NaNoWriMo Talk 2020

I’ll probably rename the thread to “What are you writing” which is more neutral and more in line what my personal purpose for this thread was… (I don’t always know what I want when I first write the words, but editing is part of writing, isn’t it?)

I always felt that the original idea behind NaNoWriMo was to get young people to write. In a couple of years, I will probably introduce our friends’ daughter to it. She’s on her third attempt to write a novel at 12 years old :slight_smile: And I read the first few pages she wrote for the last one: better than whatever I wrote at that age. I don’t remember the details but I was impressed.

Almost all of us have the basic skill and the basic tools for writing. And I agree that with the advent of the internet and in particular self-publishing, the lines between the professional and the amateur are blurring, the role of publishers as gatekeepers has diminished.

The Zeitgeist is propagating this mindset of “with the right idea, you’ll make it big and if not that is your failure”. And this is not confined to writing. Coupled with some highly visible uber-successful authors who did make it big, this gives people the idea that they can do it, too. That it is only an extremely small minority in every field who become that sucessful is rarely mentioned.

Here the bonus words... ;)

Once upon a time, there was a little girl who had three hobbies. She was in elementary school when she got her first camera, she liked math for the great puzzles and she liked reading so much she wanted to write her own stories. People always asked her what do she wanted to be when she grew up? She couldn’t be a princess–though that sounded tempting–so she said she wanted to be a math teacher because she had no idea one could be a photographer and she had already been told that writing was “brotlose Kunst” (aka a starving art). Eventually, she encountered computers and found out that it was possible to automate the finding of solutions to math puzzles and because she was a lazy girl, she was hooked. Because she thought that if she could only automate enough, she wouldn’t have to work at all (and could play boardgames all day instead).

In my day-job I am a software developer. Everyone can learn programming, you start with robo-ralleye (just kidding) move on to games like Opus Magnum (less kidding) and before you know it you have written your own javascript sorting algorithm…

But working as a software developer requires a little more than just knowing a programming language. I studied computer science for 7 years at university. What I learned there, I mostly forgot. Tons of math. But what stuck with me were tools and methods to work myself into problems to analyze them. And then I started working, found out I knew nothing of how to apply my knowledge and it took me another 7 years of working in the field to become someone I can confidently say knows software development. So from learning my first programming language around 1990 it took me around 20 years to learn the craft. And still I am ways and ways and ways off from the geniuses in this business. Also I completely stopped programming for fun once it became a profession. I do write code privately but very very rarely. And everyone can put up their code on github btw. It’s the kdp of programmers.

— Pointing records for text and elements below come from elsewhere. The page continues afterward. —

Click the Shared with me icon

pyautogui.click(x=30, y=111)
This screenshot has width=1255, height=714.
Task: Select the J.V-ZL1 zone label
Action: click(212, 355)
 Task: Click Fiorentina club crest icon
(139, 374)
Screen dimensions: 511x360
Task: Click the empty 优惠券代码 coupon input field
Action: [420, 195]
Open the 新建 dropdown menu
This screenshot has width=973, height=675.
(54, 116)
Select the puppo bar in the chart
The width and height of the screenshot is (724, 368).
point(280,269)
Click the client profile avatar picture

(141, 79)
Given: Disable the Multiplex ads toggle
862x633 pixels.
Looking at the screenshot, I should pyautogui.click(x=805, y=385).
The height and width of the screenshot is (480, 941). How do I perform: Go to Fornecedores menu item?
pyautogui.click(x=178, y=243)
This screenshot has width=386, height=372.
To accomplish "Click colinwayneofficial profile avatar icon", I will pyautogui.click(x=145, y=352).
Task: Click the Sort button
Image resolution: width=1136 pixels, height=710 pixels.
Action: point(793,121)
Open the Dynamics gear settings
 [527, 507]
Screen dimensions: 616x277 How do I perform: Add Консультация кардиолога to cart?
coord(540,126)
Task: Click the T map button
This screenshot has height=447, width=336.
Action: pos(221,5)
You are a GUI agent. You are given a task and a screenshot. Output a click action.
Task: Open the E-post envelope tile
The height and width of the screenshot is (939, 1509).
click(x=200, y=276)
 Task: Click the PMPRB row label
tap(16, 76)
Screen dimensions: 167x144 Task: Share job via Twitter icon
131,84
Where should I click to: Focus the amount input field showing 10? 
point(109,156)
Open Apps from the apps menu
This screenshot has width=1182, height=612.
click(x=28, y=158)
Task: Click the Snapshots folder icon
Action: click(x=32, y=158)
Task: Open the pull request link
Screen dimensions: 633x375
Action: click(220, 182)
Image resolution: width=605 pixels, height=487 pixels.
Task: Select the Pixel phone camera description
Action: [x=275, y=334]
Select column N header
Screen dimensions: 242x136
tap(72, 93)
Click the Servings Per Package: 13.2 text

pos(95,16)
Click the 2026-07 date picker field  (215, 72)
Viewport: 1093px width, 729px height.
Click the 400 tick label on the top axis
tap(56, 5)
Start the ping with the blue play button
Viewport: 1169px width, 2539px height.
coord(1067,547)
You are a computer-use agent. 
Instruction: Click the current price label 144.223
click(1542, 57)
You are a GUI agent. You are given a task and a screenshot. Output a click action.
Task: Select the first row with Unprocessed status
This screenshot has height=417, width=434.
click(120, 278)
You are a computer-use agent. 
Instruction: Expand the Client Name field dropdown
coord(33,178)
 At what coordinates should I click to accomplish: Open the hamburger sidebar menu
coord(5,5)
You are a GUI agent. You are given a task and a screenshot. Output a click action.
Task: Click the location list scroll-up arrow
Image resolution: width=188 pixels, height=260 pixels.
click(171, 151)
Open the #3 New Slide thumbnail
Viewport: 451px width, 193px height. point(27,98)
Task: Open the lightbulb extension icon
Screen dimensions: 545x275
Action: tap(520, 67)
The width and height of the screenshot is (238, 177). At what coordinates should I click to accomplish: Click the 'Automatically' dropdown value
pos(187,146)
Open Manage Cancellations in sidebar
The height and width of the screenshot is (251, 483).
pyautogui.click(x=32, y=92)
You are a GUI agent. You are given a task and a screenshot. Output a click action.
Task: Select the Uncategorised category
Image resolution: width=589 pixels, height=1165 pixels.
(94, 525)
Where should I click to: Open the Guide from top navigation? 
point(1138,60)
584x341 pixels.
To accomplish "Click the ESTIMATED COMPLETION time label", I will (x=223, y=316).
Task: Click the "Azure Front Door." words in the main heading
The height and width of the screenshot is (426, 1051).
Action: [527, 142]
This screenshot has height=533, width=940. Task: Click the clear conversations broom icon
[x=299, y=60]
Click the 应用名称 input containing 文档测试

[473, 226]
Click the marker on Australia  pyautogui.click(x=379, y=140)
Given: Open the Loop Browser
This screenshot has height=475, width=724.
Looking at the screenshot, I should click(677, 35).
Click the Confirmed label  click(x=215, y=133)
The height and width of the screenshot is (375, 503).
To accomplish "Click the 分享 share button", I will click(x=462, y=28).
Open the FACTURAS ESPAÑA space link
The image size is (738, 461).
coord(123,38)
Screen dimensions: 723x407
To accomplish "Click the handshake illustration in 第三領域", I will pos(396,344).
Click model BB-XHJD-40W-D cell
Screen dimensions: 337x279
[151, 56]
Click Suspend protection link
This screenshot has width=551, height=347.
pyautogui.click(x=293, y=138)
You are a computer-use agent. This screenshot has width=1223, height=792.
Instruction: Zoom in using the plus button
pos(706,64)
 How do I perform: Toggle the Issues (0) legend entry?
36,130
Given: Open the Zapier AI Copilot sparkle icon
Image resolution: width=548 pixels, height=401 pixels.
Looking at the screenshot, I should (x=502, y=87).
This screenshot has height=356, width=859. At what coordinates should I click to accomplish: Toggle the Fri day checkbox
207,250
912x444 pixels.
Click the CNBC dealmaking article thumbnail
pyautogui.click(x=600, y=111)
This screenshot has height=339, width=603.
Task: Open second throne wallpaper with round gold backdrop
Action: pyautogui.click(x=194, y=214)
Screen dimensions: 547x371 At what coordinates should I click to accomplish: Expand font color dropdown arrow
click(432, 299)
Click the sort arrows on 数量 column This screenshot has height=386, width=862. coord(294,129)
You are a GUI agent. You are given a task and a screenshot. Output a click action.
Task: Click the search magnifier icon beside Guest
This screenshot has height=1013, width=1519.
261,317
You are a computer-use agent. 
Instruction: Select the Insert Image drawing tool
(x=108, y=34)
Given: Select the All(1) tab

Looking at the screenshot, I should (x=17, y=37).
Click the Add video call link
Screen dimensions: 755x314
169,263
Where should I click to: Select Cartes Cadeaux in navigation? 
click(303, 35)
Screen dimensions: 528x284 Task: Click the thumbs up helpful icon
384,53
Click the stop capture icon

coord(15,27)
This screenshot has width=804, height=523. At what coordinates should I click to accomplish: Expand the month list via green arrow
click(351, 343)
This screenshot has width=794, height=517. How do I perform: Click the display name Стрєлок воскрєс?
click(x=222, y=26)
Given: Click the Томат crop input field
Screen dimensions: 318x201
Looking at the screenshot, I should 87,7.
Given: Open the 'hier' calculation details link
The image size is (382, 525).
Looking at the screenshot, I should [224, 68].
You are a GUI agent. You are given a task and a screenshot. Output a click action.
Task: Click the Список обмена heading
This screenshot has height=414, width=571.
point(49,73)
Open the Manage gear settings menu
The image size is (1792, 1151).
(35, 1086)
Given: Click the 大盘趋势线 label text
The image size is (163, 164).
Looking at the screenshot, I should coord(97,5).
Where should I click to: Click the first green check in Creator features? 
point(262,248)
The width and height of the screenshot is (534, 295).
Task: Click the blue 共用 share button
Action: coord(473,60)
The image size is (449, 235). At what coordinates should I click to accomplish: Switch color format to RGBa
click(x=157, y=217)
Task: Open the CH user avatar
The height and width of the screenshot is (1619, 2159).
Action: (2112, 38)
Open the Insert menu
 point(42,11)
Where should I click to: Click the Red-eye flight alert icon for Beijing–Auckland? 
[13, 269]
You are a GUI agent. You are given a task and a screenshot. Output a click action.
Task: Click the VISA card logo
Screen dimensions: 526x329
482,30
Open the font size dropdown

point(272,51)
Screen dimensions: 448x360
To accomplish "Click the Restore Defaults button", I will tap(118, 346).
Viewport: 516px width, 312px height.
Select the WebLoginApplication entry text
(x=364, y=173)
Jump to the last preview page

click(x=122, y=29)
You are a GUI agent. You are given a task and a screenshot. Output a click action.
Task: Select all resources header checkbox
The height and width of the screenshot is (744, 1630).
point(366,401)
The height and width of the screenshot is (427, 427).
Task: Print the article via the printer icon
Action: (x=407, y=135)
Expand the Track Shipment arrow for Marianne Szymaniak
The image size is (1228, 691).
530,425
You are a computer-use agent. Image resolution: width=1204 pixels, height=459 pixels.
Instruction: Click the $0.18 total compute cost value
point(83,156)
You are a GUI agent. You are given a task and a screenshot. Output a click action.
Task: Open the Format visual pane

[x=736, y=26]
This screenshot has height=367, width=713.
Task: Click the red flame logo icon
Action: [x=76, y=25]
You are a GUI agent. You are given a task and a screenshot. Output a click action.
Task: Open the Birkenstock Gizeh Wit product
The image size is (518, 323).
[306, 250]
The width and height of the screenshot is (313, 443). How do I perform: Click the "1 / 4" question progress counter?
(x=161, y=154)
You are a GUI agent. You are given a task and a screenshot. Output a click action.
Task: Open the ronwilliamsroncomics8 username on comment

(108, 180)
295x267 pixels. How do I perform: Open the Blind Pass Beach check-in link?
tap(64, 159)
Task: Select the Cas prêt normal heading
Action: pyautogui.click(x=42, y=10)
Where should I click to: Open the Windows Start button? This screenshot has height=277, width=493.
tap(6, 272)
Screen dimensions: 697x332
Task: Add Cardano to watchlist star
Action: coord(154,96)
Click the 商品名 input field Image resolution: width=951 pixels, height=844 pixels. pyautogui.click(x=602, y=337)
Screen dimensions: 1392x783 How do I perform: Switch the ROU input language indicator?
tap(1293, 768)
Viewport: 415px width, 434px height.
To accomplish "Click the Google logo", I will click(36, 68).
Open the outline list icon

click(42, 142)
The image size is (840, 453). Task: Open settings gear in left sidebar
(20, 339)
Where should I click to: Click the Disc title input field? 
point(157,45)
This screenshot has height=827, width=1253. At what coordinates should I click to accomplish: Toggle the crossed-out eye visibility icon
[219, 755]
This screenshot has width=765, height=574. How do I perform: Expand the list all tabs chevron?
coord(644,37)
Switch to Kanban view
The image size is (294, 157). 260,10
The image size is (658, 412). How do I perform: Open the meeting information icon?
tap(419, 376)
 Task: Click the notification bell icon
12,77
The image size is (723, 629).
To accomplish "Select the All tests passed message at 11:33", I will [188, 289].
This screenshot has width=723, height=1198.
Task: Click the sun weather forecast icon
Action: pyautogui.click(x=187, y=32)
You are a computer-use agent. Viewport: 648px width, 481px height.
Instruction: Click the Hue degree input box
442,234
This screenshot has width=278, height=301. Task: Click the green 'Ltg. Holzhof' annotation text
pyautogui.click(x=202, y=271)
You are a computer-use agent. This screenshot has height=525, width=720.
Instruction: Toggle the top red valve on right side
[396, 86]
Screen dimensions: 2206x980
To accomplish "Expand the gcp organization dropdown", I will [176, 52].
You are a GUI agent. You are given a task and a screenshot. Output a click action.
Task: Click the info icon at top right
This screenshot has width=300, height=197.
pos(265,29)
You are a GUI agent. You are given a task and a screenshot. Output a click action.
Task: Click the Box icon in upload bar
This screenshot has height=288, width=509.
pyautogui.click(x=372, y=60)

Long before I ever knew such a thing as programming existed, I had an interest in photography. And ever since I got my first digital camera I have been able to take that hobby to a new level. For many years, I uploaded a lot of my pictures to Flickr with a creative commons license and shared them in a variety of groups and a few of my pictures made it into wikipedia, into articles, album covers, books and whatnot and I am proud I was able to contribute these (especially wikipedia). And I have a friend who made this particular hobby into a job… I only very briefly entertained the idea because I like landscape photography not portraits and I am not a natgeo photographer. I like the pictures as visual memories more than I want to do this every day… but I can talk with my photographer friend about lenses, cameras, lighting and all these details because I know a bit or two about the craft. I’ll forever be an amateur with no ambition to go beyond that.

Now writing. It’s a long held dream of mine to be a writer not of code but words (it’s been up there in my bio since day one but the dream is far older). I’ve spent years now trying to learn to be better at that and I am with those who say to become a writer you need to write a million words. I started writing fiction around 2013 again. Since then I have written something between 350.000 and 400.000 words. So there is still some ways to go. My goal is to reach beyond the amateur level, which doesn’t mean I’ll make it there–in fact I think it is highly unrealistic. But every time I notice that I have taken a step forward in my writing (this time the outline) it gives me a little jolt of happiness at seeing that I am making progress. And maybe one day I’ll write something that people will think worth reading.

TL;DR: So many words… to say: there is a difference between doing something professionally and at amateur level and yet both are valid and one can go from amateur to professional with enough dedication and maybe an ounce of talent or two. But as said above, I dislike when people come to have unrealistic expectations through the influence of those who should know better.